Could he have an infection, Dallas zookeepers wondered, or had the tiny bird been struggling against a piece of straw over his head?
He had actually tried, and failed, to swallow a giant fish. After zookeepers removed it and gave him some fluids, he made a full recovery.
Ann Knutson, Dallas’ Zoological manager of birds, decoded this and other mysteries of animal behavior for students during her presentation, “Wild Works: The Science and Care Behind Every Animal.”
Zookeeping has evolved in the 20 years she’s been in the profession, Knutson told students. It has become about much more than making sure animals have food and water.
“Modern zookeeping is really a science driven, welfare focused profession that blends animal care, behavior, conservation, communication, and collaboration to support thriving animals and sustainable populations,” she explained.
Zookeepers rely on notes, data, and record keeping to find patterns in animal behavior, then problem-solve to determine how they can improve the welfare and enrich the lives of animals.
Outside of the zoo, Knutson has helped birds thrive in the wild, including the critically endangered mangrove finch — the rarest bird in the Galapagos.
“I love my job,” Knutson told students. “I think you can make a direct impact on conservation … by inspiring people to make a change in their life, even if it’s just caring about animals.”

Small, but still supersized
They’re in each of the electronics that consumers rely on to make their lives easier, from smartphones and cars to the robotics in Amazon Prime distribution centers.
But even though semiconductors are crucial to the functioning of modern devices, they’re tiny, and invisible to those who use them.
Highland Park High School students got an inside look at the world of semiconductors, and a peek into one of the top companies that makes them, thanks to HP alum Sam Delagi, equipment branch manager of Texas Instruments’ (TI’s) Sherman facility.
Delagi told students that they may be familiar with the name TI thanks to its best-in-class calculators. But the company’s famous classroom tools account for less than 1% of its revenue.
“TI is so big, but you won’t see it anywhere. It’s in everything around us,” he said. “It’s in TVs. It’s in projectors, and it’s just creating a better, more connected world.”
Delagi took students inside TI’s plant in Richardson, where the company manufactures more than 100 million analog chips each day. Students examined one silicon wafer of chips that Delagi brought with him to the classroom.
TI is continuing to grow, Delagi said. He’s part of a startup team building a new plant in Sherman to meet anticipated demand. The plant is a $30 billion investment for TI, and the largest economic development project in Texas history.
“We are expanding our capacity very drastically,” Delagi said, “and are very proud to be doing it in Texas.”

Art and AI
Students didn’t just listen to new media artist Taylor Cleveland talk.
They experienced his story as it unfolded around them in Highland Park High School’s Digitarium at Pierce Planetarium during an artistic, immersive short film he made specifically for the SciTech Festival.
Cleveland spoke directly to students during part of Reels to Real, then introduced case studies of the work he’s done at the cross section of marketing, art, and technology.

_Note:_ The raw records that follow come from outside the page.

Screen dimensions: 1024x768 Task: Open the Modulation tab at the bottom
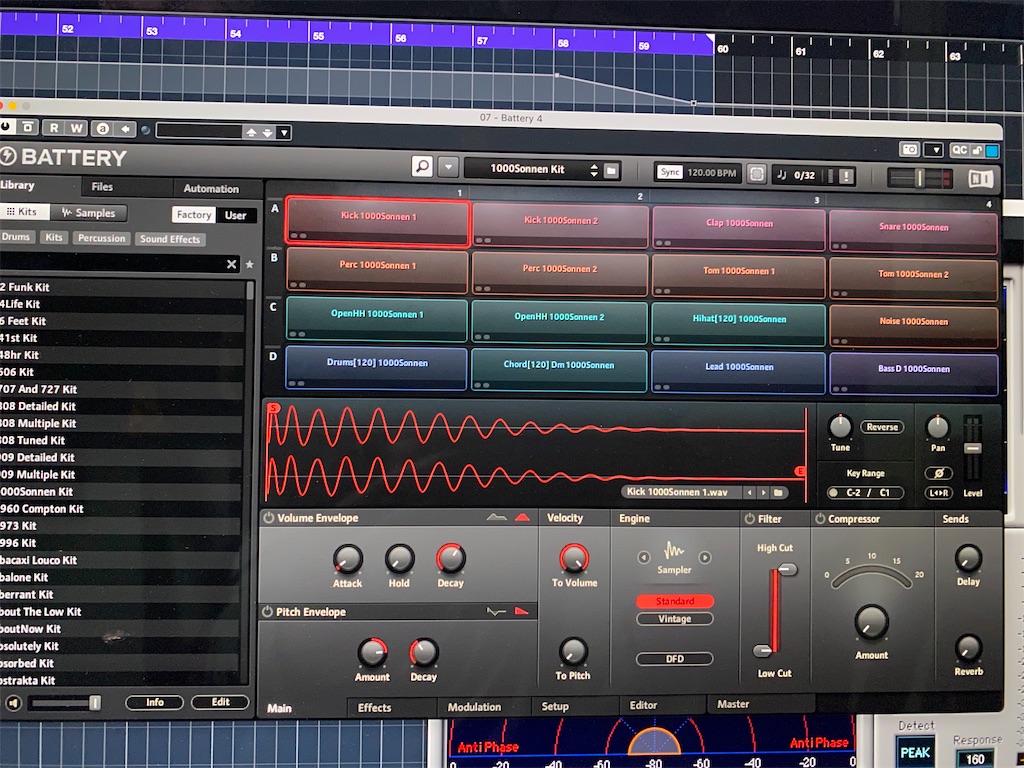tap(483, 706)

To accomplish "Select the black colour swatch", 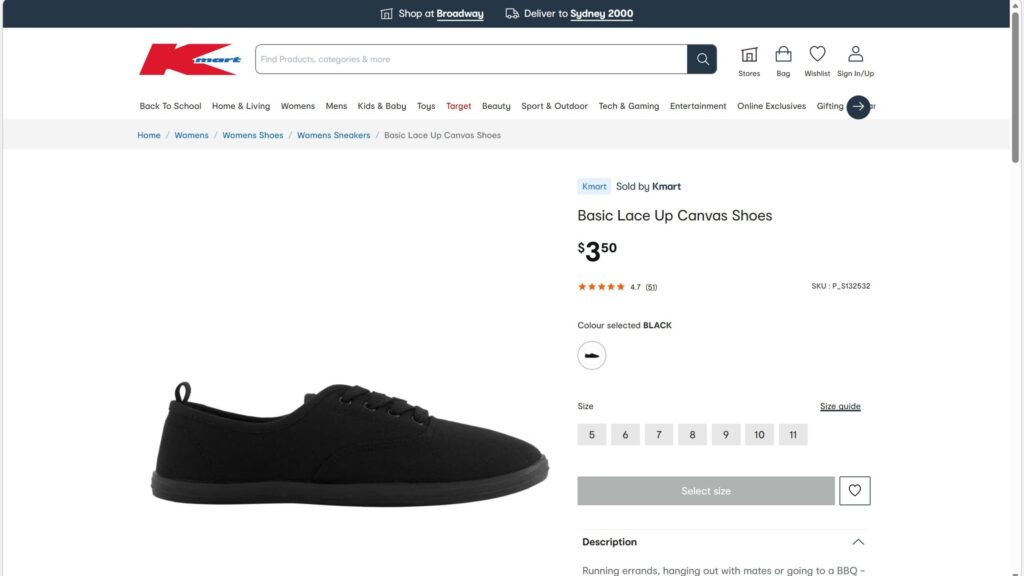I will coord(592,355).
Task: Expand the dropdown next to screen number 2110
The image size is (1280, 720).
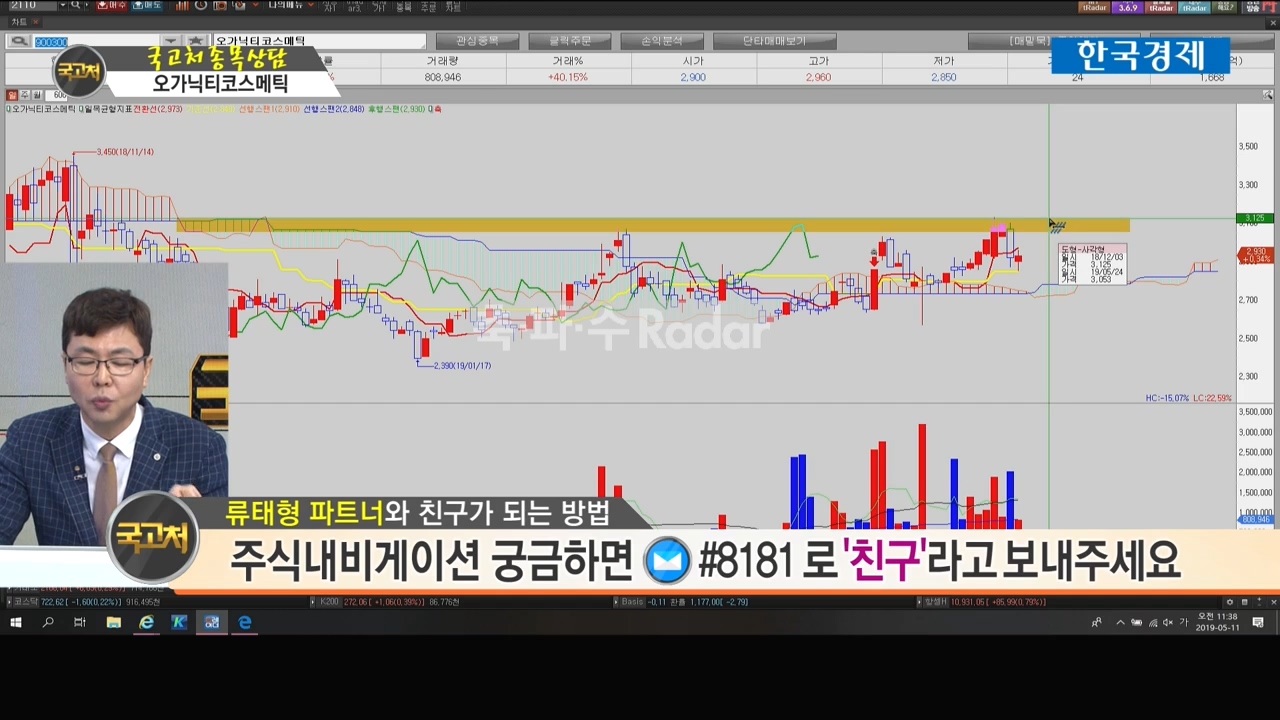Action: coord(62,6)
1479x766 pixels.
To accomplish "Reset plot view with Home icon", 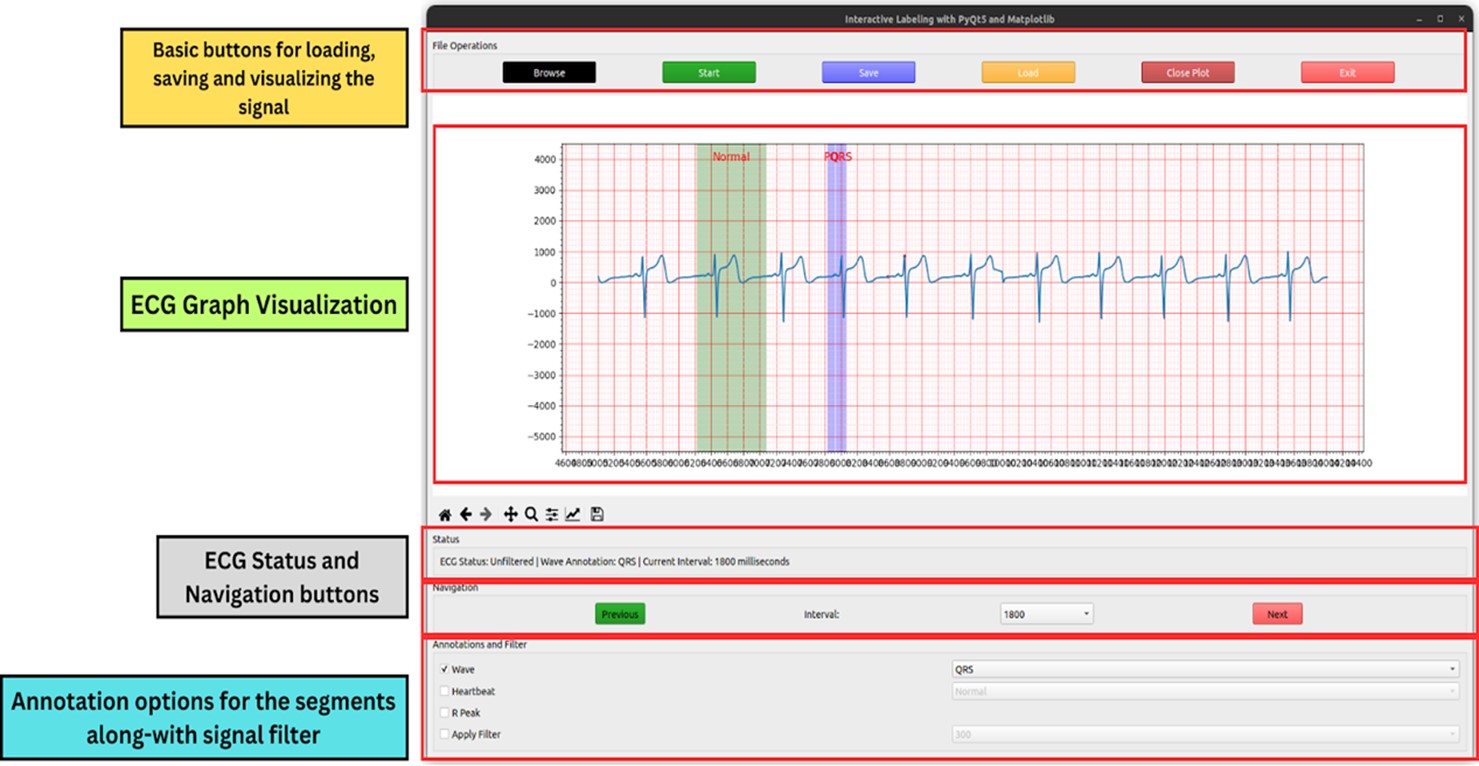I will [x=445, y=515].
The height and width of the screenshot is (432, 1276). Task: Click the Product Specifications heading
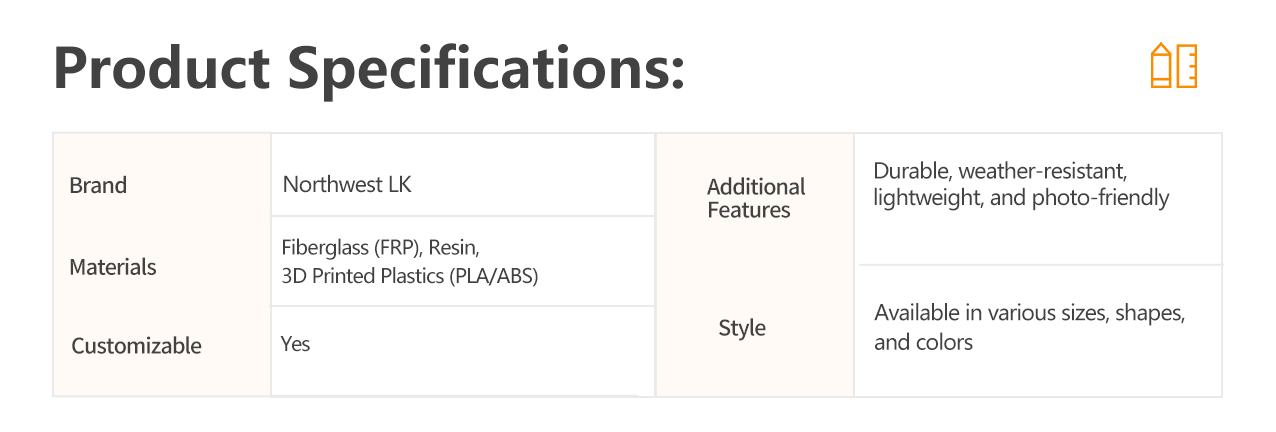click(x=369, y=69)
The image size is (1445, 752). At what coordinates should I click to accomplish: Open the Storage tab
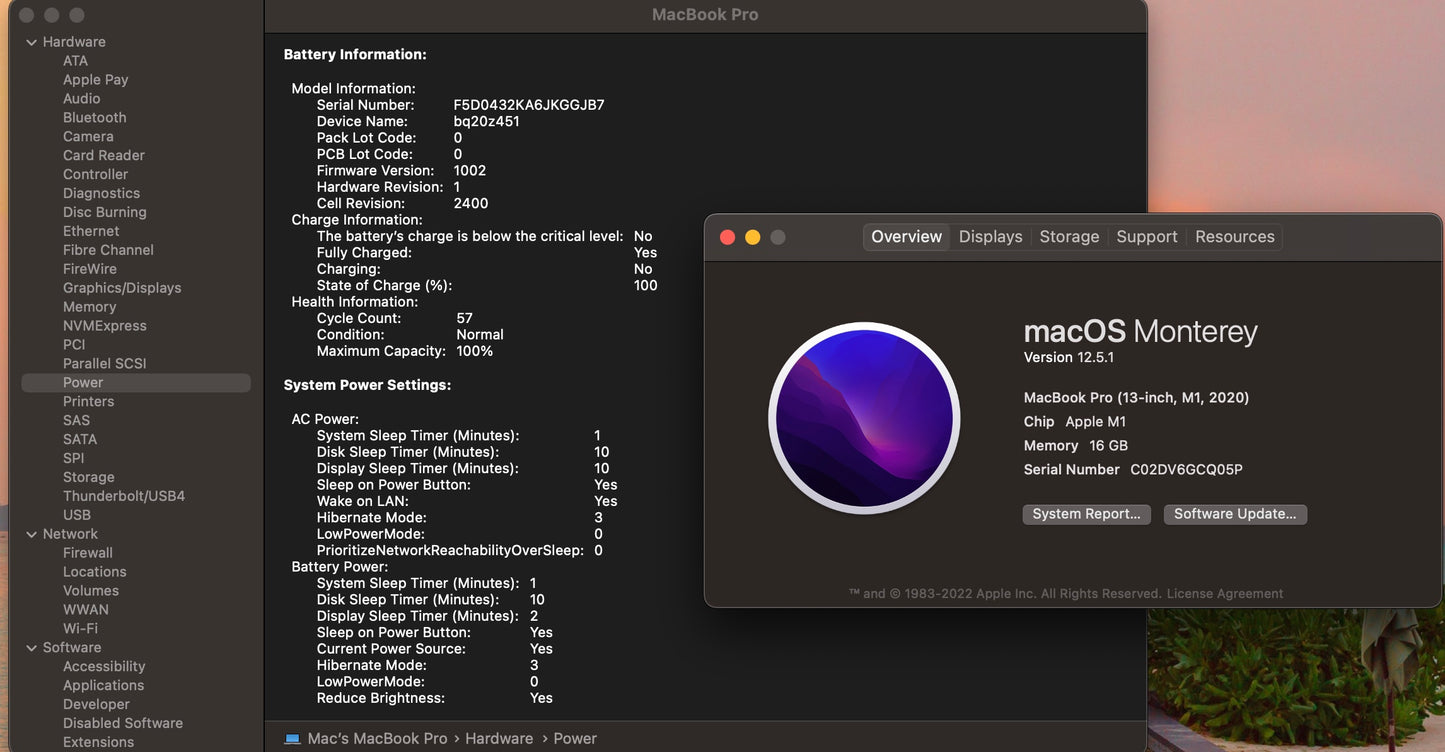click(1069, 237)
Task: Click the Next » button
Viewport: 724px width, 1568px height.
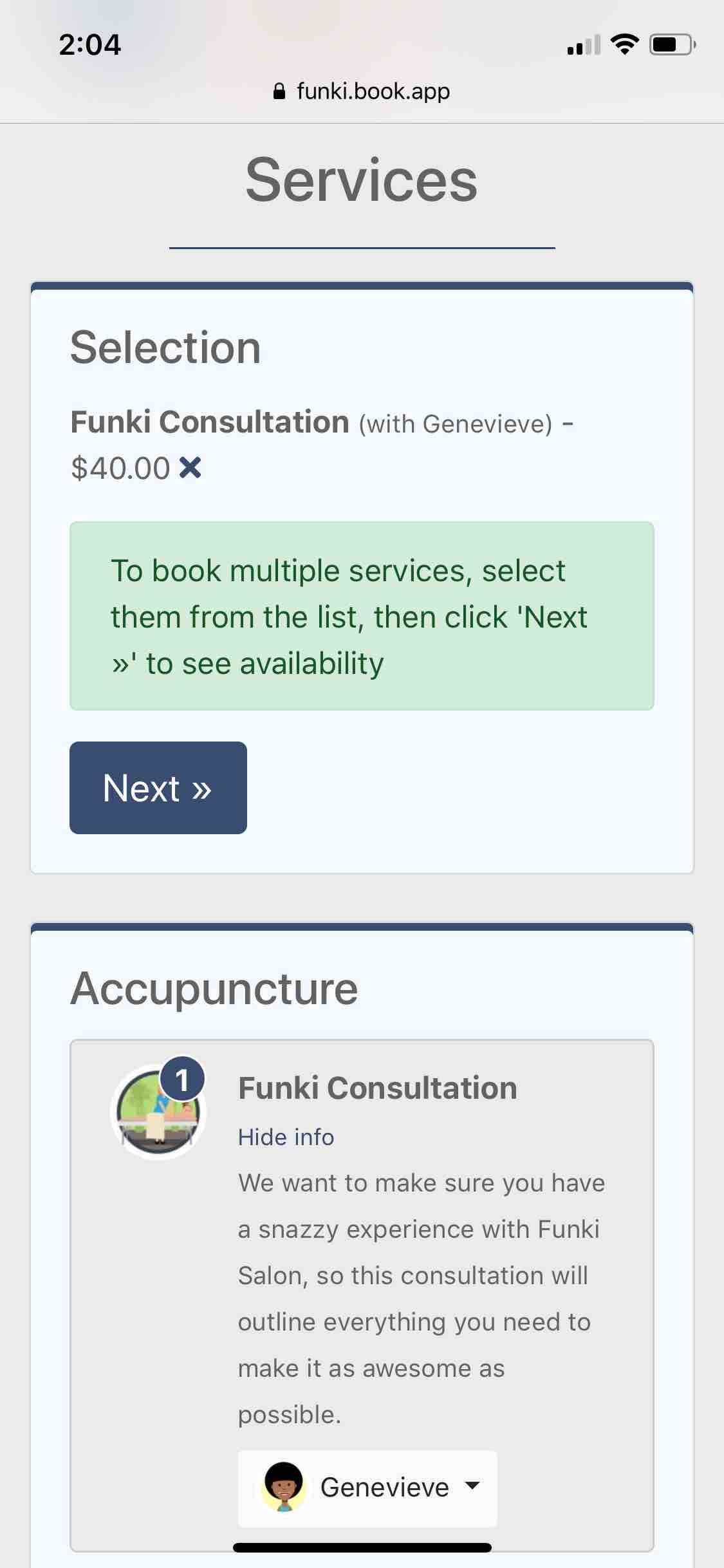Action: tap(158, 788)
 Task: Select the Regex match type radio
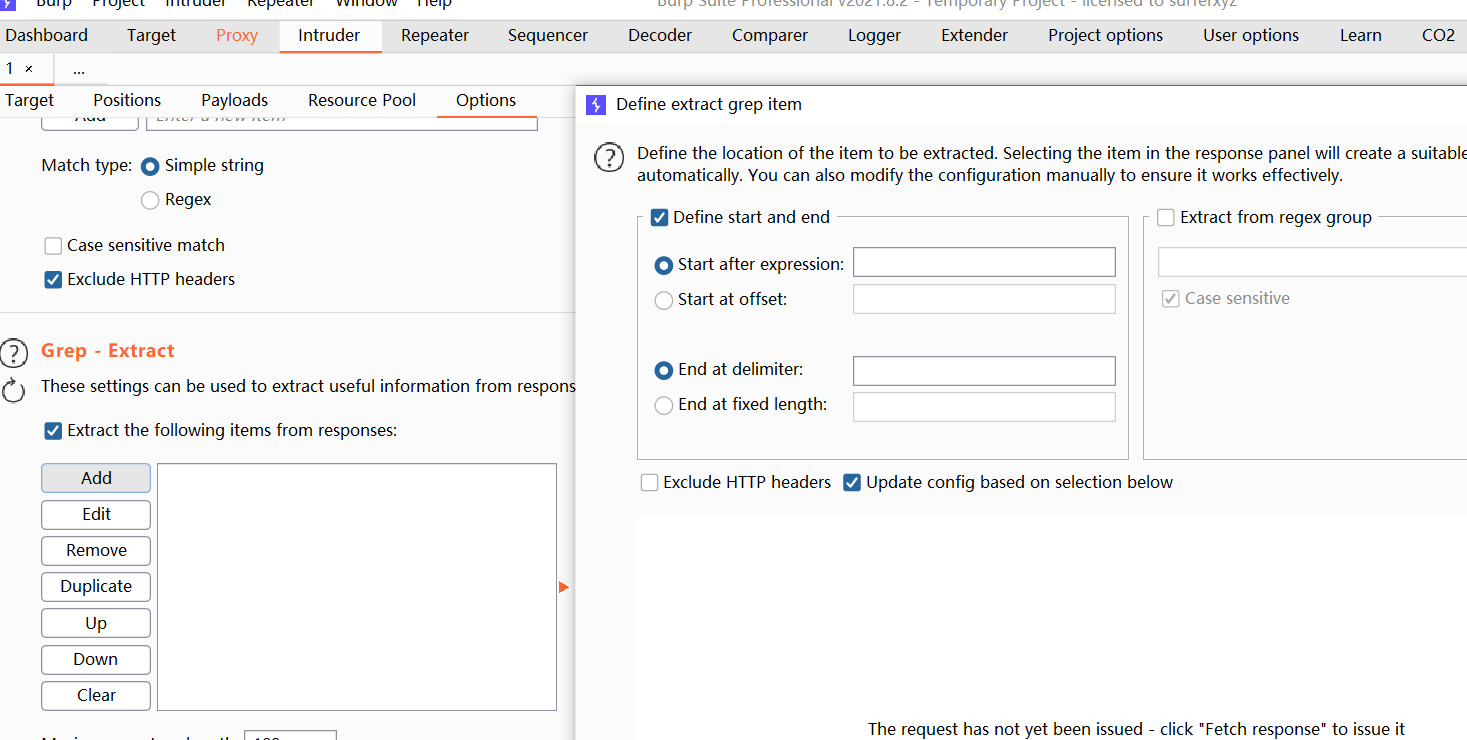(x=150, y=200)
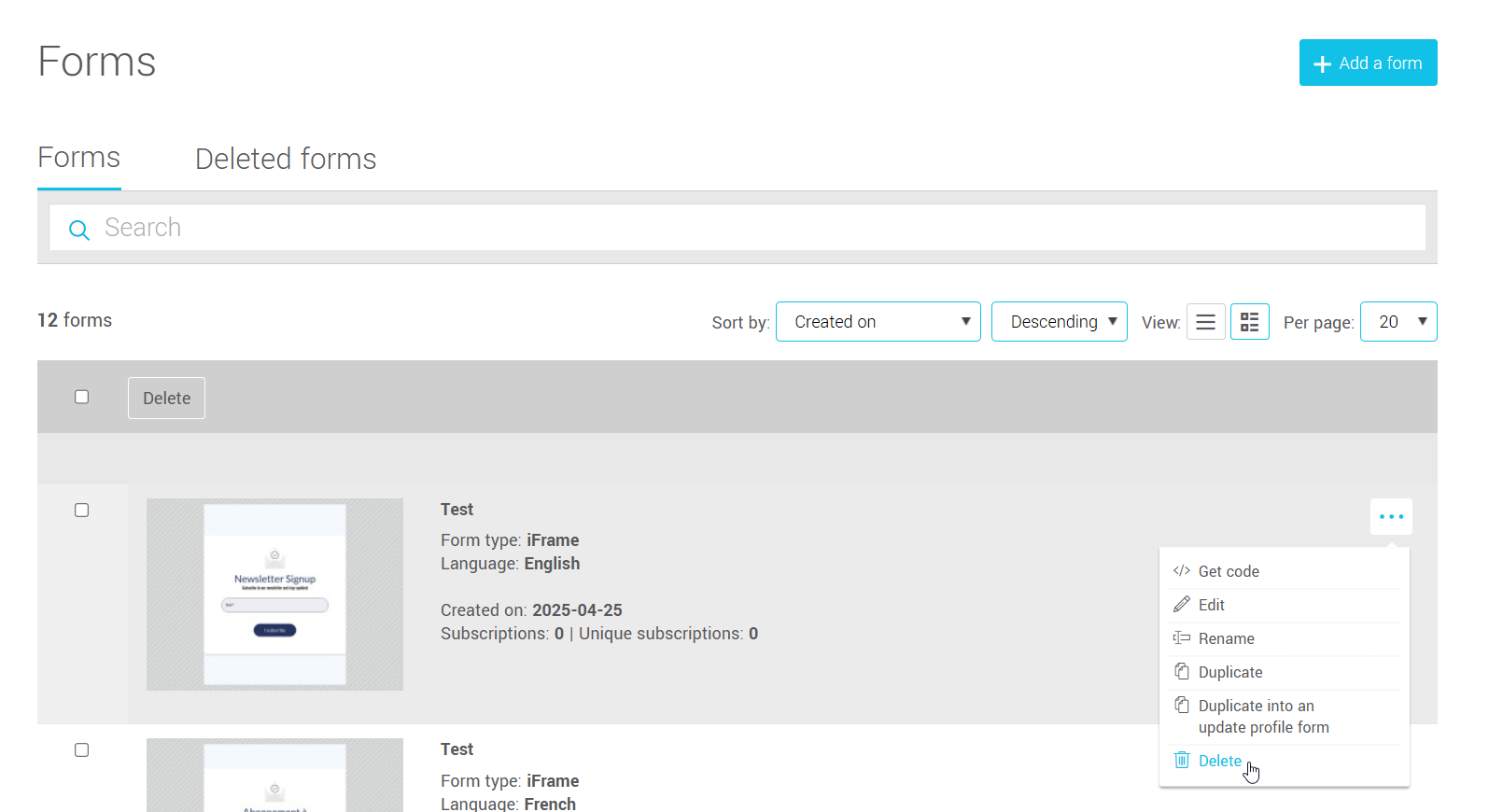The height and width of the screenshot is (812, 1489).
Task: Open the Created on sort dropdown
Action: pyautogui.click(x=878, y=322)
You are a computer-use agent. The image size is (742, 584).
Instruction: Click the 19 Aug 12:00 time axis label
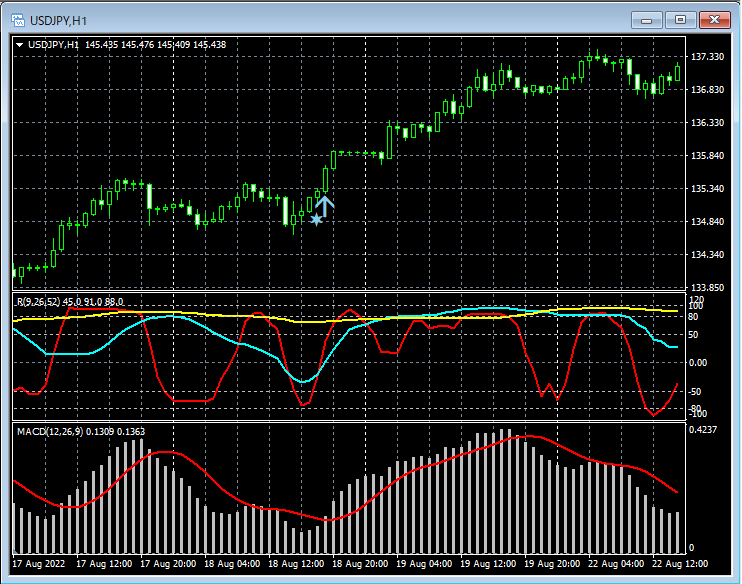pos(489,563)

Cleveland’s projects for viral marketing company TriplePlay Studios include the creepy use of actors to promote the movie Smile, and the mysterious campaign to advertise Marvel Studios’ Secret Invasion.
Students had a chance to ask Cleveland questions after the presentation. But for Cleveland, the answers were often secondary to the act of questioning. He encouraged students to think critically, and to separate themselves from the trends they see in social media.
“Who are you outside of all of those things that are external to you, that are coming in from your device or your media, that ultimately are products of other people, and probably, more times than not, products of brands that are paying to get to you?” he asked students.
AI, he said, isn’t a fad. It’s going to change the way that we think, see the world, and view ourselves.
“It’s something that you should use. You should know how it works,” he said. “But it’s also something that you should question and push back on as well.”